It has recently become frighteningly clear to me that I get too overwhelmed and grateful when people are endlessly generous to me, and in return I am always hesitant and not as unconditionally giving as I could be. I don't know exactly why this is - probably to do with being very introverted and shy in some regards, but it's something I absolutely want to change.

For example, I grew up constantly going to friends houses, more often then they came to mine. 95% of sleepovers were at friends places and on Friday afternoons 80% of the time, I ventured home with someone else. It was an endless stream of generosity in a sense (I know it's just what people 'do' but still) that was always never fully returned. I don't know exactly why this was the case. Perhaps I was scared they were going to be bored, and uninspired by the activities we'd do together at my place. Or perhaps I just new that with the early bed time routine I had, they'd feel like they were staying over on a school night, rather then having a crazy amazing slumber party. I think there was also an element, of being so aware of someone else in my space - because hardly anyone came into my room, and when they did - i struggled to be myself. Especially because I knew other family members would be conscious of our every move in the space as well. It was just uncomfortable - and so I dodged it.

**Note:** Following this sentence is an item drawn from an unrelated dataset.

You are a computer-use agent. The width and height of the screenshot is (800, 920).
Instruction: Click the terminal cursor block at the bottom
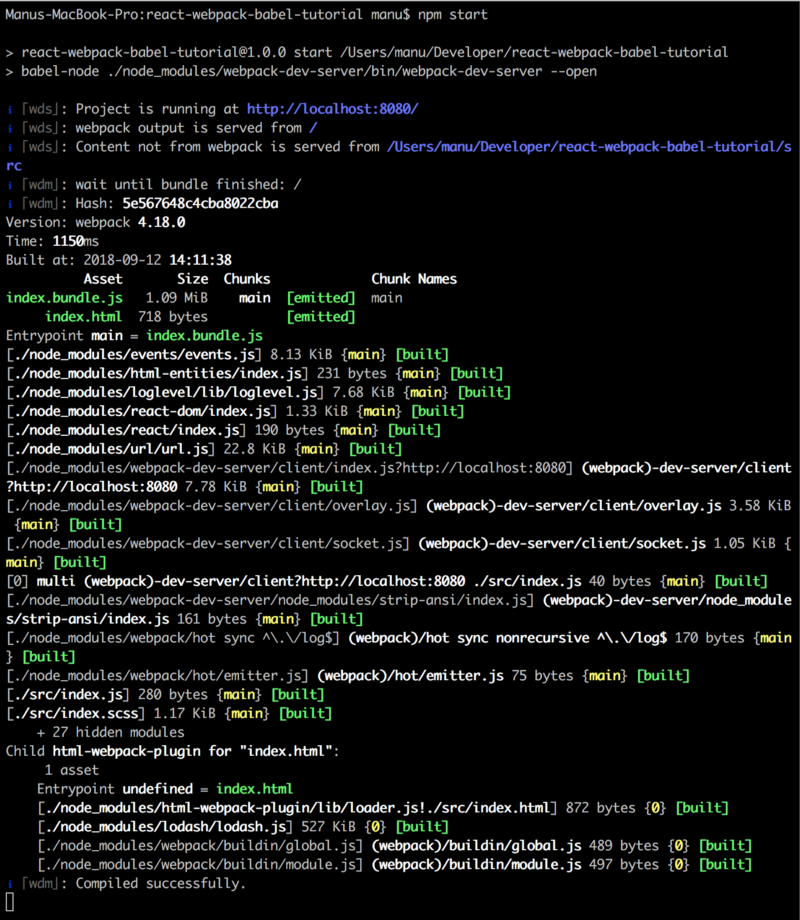[10, 902]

Yet now I totally regret having that attitude. I should have pushed through and had friend after friend around until it felt natural and okay. Perhaps I would be a better person today because of it. Because now when I go to other peoples places and they are all doing their own thing in their place and I'm there and it's all perfectly normal and common - I just feel like I'm not returning the favour. They feed me, let me use their kitchen, offer advice, and we have really long interesting discussions - yet I'm so unable to be my true self in my own environment with the company of others. Then I'm left feeling guilty.

So I'm making a vow to open up my heart, soul and mind and be less precious with my space and my time. I will always have time to myself - I know this, yet I never listen to this plain simple fact. I want to do more for people - acts rather than gifts, and attention rather than obligations. It feels SO GOOD to do these things. Your heart melts and you feel like you are on cloud 9. I was reminded of this the other day on the bus when a couple (I think German, as they were speaking it) were seated in front of me, chatting away and following their phone to see where to get off. The girl dropped her MYKI (the ticket basically) down the side of the seat, in a small gap and could not be reached easily. They tried to get it out, but couldn't and I could see the dark, dusty, gum and litter filled crevice it was located in. Having a flash in my head of them not being able to use public transport for the rest of the day effectively, being in the middle of an unknown area, and then having to pay another $20 (I think) for the card let alone the fare I thought that their situation plainly sucked. So I got down on my stomach (sounds dramatic), and stuck my hand through the junk and got it for them. They were so thankful and so was I - to the universe for presenting me with such an easy opportunity to do something for others. While I didn't invite them to couch surf, it clearly brightened their day, as it did mine.

As cliche as it is - I know this goal of showing endless generosity will serve me in return. Possibly even more so - I'm going to go do it!